'''
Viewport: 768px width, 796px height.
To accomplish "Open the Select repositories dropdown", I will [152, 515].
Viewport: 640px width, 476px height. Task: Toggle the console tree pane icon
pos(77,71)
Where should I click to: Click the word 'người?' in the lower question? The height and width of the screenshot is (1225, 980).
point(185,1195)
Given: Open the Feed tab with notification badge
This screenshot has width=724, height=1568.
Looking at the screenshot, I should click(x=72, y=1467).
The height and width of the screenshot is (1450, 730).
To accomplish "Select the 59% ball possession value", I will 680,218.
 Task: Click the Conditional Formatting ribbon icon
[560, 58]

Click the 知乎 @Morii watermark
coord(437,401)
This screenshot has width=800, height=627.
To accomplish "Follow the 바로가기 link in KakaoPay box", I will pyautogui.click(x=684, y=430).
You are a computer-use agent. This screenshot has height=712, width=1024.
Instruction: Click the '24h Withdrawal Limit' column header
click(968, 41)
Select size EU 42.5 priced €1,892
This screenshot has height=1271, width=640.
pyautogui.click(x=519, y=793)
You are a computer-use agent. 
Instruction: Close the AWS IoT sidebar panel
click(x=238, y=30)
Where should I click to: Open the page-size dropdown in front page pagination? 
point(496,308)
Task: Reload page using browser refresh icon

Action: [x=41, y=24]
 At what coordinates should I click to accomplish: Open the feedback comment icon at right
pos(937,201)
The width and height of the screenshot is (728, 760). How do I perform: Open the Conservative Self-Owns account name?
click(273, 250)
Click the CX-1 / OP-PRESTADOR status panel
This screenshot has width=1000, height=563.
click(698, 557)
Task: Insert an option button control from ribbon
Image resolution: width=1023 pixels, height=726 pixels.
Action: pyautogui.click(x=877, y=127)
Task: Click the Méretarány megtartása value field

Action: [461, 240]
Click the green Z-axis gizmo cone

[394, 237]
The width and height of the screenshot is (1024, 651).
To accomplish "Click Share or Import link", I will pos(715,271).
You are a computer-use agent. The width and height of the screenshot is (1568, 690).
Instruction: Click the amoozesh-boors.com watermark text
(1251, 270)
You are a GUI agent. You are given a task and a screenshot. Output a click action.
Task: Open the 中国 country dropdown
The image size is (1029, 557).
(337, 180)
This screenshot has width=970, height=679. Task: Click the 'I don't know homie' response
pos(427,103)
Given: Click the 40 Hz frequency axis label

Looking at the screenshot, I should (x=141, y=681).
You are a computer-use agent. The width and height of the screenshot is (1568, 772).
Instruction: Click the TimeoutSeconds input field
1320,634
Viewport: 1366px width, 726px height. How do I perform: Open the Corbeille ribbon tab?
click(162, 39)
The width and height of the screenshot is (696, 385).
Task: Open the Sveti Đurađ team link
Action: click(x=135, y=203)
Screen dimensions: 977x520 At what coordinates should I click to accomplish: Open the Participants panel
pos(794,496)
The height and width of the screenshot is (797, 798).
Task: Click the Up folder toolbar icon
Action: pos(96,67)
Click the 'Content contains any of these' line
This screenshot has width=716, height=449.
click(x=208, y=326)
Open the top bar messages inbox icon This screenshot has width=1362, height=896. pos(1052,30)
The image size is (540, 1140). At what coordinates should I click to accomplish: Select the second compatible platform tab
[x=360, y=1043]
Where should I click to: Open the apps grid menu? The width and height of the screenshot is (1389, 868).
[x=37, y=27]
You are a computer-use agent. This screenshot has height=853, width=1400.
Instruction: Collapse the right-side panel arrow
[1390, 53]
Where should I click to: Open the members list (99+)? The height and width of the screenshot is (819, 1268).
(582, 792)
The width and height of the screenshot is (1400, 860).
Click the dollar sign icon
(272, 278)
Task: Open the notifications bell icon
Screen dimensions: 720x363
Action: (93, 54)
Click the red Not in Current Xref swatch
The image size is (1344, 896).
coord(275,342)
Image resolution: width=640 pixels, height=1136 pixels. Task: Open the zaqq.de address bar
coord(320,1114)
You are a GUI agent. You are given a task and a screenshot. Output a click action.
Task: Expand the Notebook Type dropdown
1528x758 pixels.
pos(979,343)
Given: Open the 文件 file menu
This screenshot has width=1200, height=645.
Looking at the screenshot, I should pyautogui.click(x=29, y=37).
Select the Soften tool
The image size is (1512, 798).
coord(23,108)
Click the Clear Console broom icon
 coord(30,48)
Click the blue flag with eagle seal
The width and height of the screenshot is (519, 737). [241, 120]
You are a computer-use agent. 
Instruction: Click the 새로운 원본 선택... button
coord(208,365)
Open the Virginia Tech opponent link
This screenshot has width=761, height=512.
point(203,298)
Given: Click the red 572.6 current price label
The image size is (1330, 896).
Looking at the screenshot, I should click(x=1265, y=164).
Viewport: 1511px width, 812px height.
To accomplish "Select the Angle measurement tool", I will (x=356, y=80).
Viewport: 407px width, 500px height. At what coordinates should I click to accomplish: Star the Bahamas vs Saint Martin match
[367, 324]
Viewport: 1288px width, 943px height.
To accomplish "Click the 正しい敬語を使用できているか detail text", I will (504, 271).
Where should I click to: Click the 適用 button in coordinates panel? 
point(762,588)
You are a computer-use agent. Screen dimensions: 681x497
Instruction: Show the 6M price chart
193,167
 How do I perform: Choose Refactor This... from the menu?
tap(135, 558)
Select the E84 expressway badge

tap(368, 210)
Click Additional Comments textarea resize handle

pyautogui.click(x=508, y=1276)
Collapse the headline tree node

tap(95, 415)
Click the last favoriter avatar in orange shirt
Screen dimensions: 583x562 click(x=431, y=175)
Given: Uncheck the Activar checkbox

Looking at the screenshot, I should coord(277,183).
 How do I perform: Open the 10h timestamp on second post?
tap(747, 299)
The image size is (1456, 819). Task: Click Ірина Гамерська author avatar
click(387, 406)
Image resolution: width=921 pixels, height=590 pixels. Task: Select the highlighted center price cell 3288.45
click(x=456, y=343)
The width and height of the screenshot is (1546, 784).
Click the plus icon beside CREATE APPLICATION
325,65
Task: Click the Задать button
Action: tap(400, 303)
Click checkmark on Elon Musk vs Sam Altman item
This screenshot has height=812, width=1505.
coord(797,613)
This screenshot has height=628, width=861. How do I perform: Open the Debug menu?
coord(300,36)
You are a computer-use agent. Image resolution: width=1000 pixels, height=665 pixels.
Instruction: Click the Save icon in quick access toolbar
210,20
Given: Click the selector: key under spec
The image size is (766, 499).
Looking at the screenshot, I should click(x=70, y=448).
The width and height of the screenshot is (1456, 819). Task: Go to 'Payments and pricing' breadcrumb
'''
Directions for this task: Rewrite the listing above, changing "computer-use agent" to "desktop automation agent" everywhere and leaving the rest as it is.

The answer:
Viewport: 768px width, 796px height.
To accomplish "Open the Select repositories dropdown", I will [152, 515].
Viewport: 640px width, 476px height. Task: Toggle the console tree pane icon
pos(77,71)
Where should I click to: Click the word 'người?' in the lower question? The height and width of the screenshot is (1225, 980).
point(185,1195)
Given: Open the Feed tab with notification badge
This screenshot has width=724, height=1568.
Looking at the screenshot, I should click(x=72, y=1467).
The height and width of the screenshot is (1450, 730).
To accomplish "Select the 59% ball possession value", I will 680,218.
 Task: Click the Conditional Formatting ribbon icon
[560, 58]

Click the 知乎 @Morii watermark
coord(437,401)
This screenshot has width=800, height=627.
To accomplish "Follow the 바로가기 link in KakaoPay box", I will pyautogui.click(x=684, y=430).
You are a desktop automation agent. This screenshot has height=712, width=1024.
Instruction: Click the '24h Withdrawal Limit' column header
click(968, 41)
Select size EU 42.5 priced €1,892
This screenshot has height=1271, width=640.
pyautogui.click(x=519, y=793)
You are a desktop automation agent. 
Instruction: Close the AWS IoT sidebar panel
click(x=238, y=30)
Where should I click to: Open the page-size dropdown in front page pagination? 
point(496,308)
Task: Reload page using browser refresh icon

Action: [x=41, y=24]
 At what coordinates should I click to accomplish: Open the feedback comment icon at right
pos(937,201)
The width and height of the screenshot is (728, 760). How do I perform: Open the Conservative Self-Owns account name?
click(273, 250)
Click the CX-1 / OP-PRESTADOR status panel
This screenshot has width=1000, height=563.
click(698, 557)
Task: Insert an option button control from ribbon
Image resolution: width=1023 pixels, height=726 pixels.
Action: pyautogui.click(x=877, y=127)
Task: Click the Méretarány megtartása value field

Action: [461, 240]
Click the green Z-axis gizmo cone

[394, 237]
The width and height of the screenshot is (1024, 651).
To accomplish "Click Share or Import link", I will pos(715,271).
You are a desktop automation agent. The width and height of the screenshot is (1568, 690).
Instruction: Click the amoozesh-boors.com watermark text
(1251, 270)
You are a GUI agent. You are given a task and a screenshot. Output a click action.
Task: Open the 中国 country dropdown
The image size is (1029, 557).
(337, 180)
This screenshot has width=970, height=679. Task: Click the 'I don't know homie' response
pos(427,103)
Given: Click the 40 Hz frequency axis label

Looking at the screenshot, I should (x=141, y=681).
You are a desktop automation agent. The width and height of the screenshot is (1568, 772).
Instruction: Click the TimeoutSeconds input field
1320,634
Viewport: 1366px width, 726px height. How do I perform: Open the Corbeille ribbon tab?
click(162, 39)
The width and height of the screenshot is (696, 385).
Task: Open the Sveti Đurađ team link
Action: click(x=135, y=203)
Screen dimensions: 977x520 At what coordinates should I click to accomplish: Open the Participants panel
pos(794,496)
The height and width of the screenshot is (797, 798).
Task: Click the Up folder toolbar icon
Action: pos(96,67)
Click the 'Content contains any of these' line
This screenshot has width=716, height=449.
click(x=208, y=326)
Open the top bar messages inbox icon This screenshot has width=1362, height=896. pos(1052,30)
The image size is (540, 1140). At what coordinates should I click to accomplish: Select the second compatible platform tab
[x=360, y=1043]
Where should I click to: Open the apps grid menu? The width and height of the screenshot is (1389, 868).
[x=37, y=27]
You are a desktop automation agent. This screenshot has height=853, width=1400.
Instruction: Collapse the right-side panel arrow
[1390, 53]
Where should I click to: Open the members list (99+)? The height and width of the screenshot is (819, 1268).
(582, 792)
The width and height of the screenshot is (1400, 860).
Click the dollar sign icon
(272, 278)
Task: Open the notifications bell icon
Screen dimensions: 720x363
Action: (93, 54)
Click the red Not in Current Xref swatch
The image size is (1344, 896).
coord(275,342)
Image resolution: width=640 pixels, height=1136 pixels. Task: Open the zaqq.de address bar
coord(320,1114)
You are a GUI agent. You are given a task and a screenshot. Output a click action.
Task: Expand the Notebook Type dropdown
1528x758 pixels.
pos(979,343)
Given: Open the 文件 file menu
This screenshot has width=1200, height=645.
Looking at the screenshot, I should pyautogui.click(x=29, y=37).
Select the Soften tool
The image size is (1512, 798).
coord(23,108)
Click the Clear Console broom icon
 coord(30,48)
Click the blue flag with eagle seal
The width and height of the screenshot is (519, 737). [241, 120]
You are a desktop automation agent. 
Instruction: Click the 새로운 원본 선택... button
coord(208,365)
Open the Virginia Tech opponent link
This screenshot has width=761, height=512.
point(203,298)
Given: Click the red 572.6 current price label
The image size is (1330, 896).
Looking at the screenshot, I should click(x=1265, y=164).
Viewport: 1511px width, 812px height.
To accomplish "Select the Angle measurement tool", I will (x=356, y=80).
Viewport: 407px width, 500px height. At what coordinates should I click to accomplish: Star the Bahamas vs Saint Martin match
[367, 324]
Viewport: 1288px width, 943px height.
To accomplish "Click the 正しい敬語を使用できているか detail text", I will (504, 271).
Where should I click to: Click the 適用 button in coordinates panel? 
point(762,588)
You are a desktop automation agent. Screen dimensions: 681x497
Instruction: Show the 6M price chart
193,167
 How do I perform: Choose Refactor This... from the menu?
tap(135, 558)
Select the E84 expressway badge

tap(368, 210)
Click Additional Comments textarea resize handle

pyautogui.click(x=508, y=1276)
Collapse the headline tree node

tap(95, 415)
Click the last favoriter avatar in orange shirt
Screen dimensions: 583x562 click(x=431, y=175)
Given: Uncheck the Activar checkbox

Looking at the screenshot, I should coord(277,183).
 How do I perform: Open the 10h timestamp on second post?
tap(747, 299)
The image size is (1456, 819). Task: Click Ірина Гамерська author avatar
click(387, 406)
Image resolution: width=921 pixels, height=590 pixels. Task: Select the highlighted center price cell 3288.45
click(x=456, y=343)
The width and height of the screenshot is (1546, 784).
Click the plus icon beside CREATE APPLICATION
325,65
Task: Click the Задать button
Action: tap(400, 303)
Click checkmark on Elon Musk vs Sam Altman item
This screenshot has height=812, width=1505.
coord(797,613)
This screenshot has height=628, width=861. How do I perform: Open the Debug menu?
coord(300,36)
You are a desktop automation agent. Image resolution: width=1000 pixels, height=665 pixels.
Instruction: Click the Save icon in quick access toolbar
210,20
Given: Click the selector: key under spec
The image size is (766, 499).
Looking at the screenshot, I should click(x=70, y=448).
The width and height of the screenshot is (1456, 819). Task: Go to 'Payments and pricing' breadcrumb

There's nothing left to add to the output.